Journal: Proc. Natl. Acad. Sci. U.S.A.
Year: 2008
Volume: 105
Issue: 28
Pages: 9588-9593
DOI: 10.1073/pnas.0712099105
Type of Publication: Journal Article

Keywords:
Amino Acid Sequence; Isotopes; Kinetics; Peptides; Photochemistry; Protein Folding; Protein Structure, Secondary; Spectroscopy, Fourier Transform Infrared; Thermodynamics

Abstract:

We have investigated the site-specific folding kinetics of a photoswitchable cross-linked α-helical peptide by using single 13C=18O isotope labeling together with time-resolved IR spectroscopy. We observe that the folding times differ from site to site by a factor of eight at low temperatures (6 °C), whereas at high temperatures (45 °C), the spread is considerably smaller. The trivial sum of the site signals coincides with the overall folding signal of the unlabeled peptide, and different sites fold in a noncooperative manner. Moreover, one of the sites exhibits a decrease of hydrogen bonding upon folding, implying that the unfolded state at low temperature is not unstructured.
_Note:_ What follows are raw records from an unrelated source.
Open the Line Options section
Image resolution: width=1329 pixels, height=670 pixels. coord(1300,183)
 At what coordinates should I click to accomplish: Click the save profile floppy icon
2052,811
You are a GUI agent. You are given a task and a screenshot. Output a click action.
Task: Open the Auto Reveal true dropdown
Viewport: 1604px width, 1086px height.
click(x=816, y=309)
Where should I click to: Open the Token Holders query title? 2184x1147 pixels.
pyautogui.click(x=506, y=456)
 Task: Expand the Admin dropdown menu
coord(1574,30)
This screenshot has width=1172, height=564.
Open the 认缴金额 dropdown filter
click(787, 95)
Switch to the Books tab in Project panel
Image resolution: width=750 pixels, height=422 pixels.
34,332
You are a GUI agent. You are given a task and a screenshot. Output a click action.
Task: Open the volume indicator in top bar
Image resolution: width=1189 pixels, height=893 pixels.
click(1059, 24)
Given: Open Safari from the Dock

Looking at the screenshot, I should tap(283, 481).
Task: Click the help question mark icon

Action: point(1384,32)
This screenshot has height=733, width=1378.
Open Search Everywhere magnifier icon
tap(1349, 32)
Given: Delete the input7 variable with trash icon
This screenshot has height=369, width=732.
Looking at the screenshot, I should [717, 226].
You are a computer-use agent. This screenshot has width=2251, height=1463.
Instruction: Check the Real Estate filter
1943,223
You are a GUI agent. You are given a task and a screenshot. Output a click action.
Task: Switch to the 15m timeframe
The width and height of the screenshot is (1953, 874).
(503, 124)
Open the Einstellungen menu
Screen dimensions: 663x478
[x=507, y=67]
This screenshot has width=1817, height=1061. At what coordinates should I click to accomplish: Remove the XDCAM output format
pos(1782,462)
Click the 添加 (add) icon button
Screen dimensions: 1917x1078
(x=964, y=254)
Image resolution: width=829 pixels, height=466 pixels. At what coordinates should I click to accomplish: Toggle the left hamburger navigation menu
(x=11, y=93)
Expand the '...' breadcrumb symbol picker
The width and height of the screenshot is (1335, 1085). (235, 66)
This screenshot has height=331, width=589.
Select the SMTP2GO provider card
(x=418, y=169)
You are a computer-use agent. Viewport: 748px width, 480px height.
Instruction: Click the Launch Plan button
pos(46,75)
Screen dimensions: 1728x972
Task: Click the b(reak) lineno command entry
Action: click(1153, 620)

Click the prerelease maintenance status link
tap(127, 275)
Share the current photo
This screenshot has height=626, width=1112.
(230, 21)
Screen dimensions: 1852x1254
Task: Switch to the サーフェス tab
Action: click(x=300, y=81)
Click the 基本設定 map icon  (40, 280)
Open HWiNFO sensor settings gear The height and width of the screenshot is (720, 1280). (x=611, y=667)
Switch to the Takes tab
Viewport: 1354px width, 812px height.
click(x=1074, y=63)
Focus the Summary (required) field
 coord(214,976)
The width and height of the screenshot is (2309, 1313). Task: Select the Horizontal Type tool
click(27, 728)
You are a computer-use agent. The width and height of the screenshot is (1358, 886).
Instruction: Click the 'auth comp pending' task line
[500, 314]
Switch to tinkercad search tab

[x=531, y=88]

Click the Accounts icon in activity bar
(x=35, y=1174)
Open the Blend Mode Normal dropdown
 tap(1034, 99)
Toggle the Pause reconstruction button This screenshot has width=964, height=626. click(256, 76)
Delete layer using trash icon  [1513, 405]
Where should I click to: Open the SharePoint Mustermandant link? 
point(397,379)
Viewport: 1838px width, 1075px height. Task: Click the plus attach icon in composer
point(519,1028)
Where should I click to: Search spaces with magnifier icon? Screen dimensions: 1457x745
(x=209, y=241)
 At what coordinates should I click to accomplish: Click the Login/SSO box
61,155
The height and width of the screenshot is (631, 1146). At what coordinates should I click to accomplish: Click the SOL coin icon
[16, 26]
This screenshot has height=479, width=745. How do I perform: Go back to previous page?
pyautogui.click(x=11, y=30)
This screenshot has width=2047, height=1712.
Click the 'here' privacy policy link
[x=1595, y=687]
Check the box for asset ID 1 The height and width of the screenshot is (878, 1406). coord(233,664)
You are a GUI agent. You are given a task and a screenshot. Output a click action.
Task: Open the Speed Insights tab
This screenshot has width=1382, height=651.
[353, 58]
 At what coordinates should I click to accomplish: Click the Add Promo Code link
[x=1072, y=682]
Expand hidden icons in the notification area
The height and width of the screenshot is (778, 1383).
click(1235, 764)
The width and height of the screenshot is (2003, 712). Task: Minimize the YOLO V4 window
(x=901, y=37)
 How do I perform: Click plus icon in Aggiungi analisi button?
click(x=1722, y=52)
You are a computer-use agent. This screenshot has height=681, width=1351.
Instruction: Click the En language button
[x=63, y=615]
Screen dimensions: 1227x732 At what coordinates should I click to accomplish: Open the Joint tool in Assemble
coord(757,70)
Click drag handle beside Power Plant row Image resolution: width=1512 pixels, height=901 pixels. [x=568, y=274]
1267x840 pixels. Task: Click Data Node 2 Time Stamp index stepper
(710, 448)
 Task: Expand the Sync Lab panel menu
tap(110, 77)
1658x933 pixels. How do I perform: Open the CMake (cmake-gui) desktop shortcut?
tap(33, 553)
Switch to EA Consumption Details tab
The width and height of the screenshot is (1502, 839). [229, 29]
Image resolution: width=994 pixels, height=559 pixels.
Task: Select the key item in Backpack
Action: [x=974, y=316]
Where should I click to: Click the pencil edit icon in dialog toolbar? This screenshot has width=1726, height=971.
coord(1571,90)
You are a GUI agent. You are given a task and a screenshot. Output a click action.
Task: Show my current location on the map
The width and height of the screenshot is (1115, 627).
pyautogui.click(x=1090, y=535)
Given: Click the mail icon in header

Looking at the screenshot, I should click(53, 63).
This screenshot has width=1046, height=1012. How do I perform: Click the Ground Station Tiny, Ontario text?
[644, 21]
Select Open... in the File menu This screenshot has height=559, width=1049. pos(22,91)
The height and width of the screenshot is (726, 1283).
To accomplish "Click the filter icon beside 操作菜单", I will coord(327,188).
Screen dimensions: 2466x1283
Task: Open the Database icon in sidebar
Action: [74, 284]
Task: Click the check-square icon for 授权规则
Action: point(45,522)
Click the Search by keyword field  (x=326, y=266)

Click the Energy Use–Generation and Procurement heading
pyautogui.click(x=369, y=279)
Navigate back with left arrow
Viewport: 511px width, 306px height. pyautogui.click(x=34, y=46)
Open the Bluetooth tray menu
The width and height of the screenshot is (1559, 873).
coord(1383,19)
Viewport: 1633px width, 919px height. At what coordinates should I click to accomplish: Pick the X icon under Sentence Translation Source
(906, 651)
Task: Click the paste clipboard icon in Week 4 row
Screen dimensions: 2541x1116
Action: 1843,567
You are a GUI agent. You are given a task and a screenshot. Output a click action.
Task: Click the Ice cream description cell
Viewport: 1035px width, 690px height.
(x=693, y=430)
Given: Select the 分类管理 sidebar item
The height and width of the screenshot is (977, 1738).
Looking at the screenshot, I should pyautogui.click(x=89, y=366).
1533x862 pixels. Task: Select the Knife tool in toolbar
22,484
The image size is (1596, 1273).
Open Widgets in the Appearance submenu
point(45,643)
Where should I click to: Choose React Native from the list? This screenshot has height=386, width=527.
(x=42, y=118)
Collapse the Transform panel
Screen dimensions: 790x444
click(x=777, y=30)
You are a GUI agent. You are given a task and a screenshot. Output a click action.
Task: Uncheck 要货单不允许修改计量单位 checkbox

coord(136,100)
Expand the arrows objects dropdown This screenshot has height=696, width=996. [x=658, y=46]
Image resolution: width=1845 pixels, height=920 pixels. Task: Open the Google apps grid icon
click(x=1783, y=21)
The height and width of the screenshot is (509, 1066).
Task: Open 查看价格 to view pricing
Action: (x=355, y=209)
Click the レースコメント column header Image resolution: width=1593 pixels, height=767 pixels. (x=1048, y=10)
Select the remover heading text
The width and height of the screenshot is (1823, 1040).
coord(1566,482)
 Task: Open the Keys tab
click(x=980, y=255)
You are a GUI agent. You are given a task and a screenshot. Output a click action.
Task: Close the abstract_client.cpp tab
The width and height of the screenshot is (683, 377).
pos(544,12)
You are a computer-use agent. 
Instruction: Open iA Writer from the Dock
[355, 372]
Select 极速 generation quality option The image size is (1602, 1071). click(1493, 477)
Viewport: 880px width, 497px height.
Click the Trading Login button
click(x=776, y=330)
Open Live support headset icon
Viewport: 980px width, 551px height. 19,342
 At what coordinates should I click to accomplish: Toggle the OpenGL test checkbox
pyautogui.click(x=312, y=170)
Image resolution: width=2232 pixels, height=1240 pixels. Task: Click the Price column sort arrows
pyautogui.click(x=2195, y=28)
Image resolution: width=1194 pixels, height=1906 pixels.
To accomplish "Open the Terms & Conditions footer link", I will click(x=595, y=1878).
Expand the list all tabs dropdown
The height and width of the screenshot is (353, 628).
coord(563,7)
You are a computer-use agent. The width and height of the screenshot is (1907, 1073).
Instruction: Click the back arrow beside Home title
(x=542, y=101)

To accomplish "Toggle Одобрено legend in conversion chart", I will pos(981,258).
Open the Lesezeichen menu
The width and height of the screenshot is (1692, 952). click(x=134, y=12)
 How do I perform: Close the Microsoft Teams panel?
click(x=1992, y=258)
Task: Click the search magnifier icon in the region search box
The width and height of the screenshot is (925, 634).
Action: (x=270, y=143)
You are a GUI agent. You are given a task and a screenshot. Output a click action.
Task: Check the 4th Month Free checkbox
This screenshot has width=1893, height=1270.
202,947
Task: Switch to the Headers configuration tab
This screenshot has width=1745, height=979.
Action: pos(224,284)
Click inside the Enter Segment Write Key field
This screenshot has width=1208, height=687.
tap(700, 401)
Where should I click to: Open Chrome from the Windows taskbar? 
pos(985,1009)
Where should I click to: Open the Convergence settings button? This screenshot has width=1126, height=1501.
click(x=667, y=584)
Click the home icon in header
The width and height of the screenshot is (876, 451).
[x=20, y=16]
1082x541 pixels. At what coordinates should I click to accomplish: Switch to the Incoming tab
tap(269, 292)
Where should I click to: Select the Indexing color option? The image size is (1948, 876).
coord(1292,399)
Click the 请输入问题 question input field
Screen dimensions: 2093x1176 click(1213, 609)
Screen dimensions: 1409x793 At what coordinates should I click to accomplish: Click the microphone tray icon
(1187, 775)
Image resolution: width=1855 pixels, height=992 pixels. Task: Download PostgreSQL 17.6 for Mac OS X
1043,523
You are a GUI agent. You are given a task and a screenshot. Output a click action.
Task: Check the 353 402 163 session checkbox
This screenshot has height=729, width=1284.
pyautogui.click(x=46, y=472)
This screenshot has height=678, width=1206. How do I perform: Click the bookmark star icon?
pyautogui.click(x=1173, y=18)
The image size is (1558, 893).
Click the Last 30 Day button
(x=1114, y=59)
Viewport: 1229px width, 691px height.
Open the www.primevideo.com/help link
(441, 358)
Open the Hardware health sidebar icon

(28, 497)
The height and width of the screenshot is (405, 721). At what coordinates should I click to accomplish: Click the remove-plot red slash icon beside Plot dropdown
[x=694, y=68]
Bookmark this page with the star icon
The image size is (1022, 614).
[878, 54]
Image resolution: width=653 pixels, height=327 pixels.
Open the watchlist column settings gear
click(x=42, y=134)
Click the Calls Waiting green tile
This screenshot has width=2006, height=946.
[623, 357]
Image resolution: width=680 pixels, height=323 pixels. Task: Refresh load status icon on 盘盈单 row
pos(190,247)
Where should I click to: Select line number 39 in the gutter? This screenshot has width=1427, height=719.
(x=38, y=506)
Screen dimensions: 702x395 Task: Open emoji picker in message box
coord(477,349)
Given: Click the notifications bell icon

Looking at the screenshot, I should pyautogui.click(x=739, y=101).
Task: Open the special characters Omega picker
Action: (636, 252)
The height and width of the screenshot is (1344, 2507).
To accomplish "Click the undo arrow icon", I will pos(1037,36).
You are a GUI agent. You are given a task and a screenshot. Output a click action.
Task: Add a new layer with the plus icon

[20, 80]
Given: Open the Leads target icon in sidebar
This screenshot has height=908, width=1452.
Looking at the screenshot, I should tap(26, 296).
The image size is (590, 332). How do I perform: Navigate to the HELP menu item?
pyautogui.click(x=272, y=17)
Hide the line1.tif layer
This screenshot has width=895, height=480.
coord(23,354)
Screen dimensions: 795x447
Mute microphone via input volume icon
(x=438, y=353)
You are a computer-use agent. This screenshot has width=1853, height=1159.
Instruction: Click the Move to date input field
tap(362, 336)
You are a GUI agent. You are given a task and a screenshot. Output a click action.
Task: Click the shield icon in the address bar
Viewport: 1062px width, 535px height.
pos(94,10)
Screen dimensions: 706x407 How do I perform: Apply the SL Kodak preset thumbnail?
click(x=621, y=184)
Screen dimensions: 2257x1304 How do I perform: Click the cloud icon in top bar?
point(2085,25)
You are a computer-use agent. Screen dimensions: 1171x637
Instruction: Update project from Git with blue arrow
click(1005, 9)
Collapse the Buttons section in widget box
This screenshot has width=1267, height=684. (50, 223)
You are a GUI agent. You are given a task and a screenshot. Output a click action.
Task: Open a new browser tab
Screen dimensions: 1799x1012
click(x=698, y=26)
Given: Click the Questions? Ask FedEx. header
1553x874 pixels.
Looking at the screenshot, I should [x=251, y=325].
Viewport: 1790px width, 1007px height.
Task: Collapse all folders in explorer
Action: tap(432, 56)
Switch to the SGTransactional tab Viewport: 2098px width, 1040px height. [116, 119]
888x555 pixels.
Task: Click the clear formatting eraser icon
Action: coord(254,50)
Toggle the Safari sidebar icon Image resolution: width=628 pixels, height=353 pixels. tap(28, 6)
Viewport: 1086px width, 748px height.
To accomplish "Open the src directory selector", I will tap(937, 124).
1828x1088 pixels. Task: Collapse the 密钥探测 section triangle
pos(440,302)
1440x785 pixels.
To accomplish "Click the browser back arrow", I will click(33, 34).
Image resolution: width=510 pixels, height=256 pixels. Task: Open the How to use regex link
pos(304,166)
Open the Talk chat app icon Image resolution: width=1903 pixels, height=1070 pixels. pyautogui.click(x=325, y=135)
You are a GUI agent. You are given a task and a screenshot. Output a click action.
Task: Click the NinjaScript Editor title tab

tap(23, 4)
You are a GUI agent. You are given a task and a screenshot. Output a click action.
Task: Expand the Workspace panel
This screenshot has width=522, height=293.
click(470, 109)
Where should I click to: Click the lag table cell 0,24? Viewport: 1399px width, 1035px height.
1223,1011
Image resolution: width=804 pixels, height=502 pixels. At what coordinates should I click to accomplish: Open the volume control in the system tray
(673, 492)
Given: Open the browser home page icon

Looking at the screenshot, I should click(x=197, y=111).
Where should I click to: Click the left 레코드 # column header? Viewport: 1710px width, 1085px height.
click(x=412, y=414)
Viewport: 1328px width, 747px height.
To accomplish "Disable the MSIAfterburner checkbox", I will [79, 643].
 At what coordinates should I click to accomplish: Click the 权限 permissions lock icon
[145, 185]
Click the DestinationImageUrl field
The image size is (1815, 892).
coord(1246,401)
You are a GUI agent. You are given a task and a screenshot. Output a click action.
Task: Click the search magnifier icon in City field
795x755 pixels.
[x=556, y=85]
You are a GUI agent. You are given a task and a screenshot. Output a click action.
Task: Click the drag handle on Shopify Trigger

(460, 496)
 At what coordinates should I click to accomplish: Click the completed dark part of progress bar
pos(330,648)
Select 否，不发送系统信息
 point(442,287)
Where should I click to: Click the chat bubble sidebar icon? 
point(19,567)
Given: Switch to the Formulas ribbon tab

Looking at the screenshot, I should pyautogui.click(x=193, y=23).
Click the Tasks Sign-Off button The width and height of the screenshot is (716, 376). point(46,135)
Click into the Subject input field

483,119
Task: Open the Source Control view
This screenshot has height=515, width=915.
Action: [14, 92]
Molecular dynamics simulations at low temperature reveal a stretched-exponential behavior which originates from parallel folding routes that start from a kinetically partitioned unfolded ensemble. Different metastable structures (i.e., traps) in the unfolded ensemble have a different ratio of loop and helical content. Control simulations of the peptide at high temperature, as well as without the cross-linker at low temperature, show faster and simpler (i.e., single-exponential) folding kinetics. The experimental and simulation results together provide strong evidence that the rate-limiting step in formation of a structurally constrained α-helix is the escape from heterogeneous traps rather than the nucleation rate. This conclusion has important implications for an α-helical segment within a protein, rather than an isolated α-helix, because the cross-linker is a structural constraint similar to those present during the folding of a globular protein.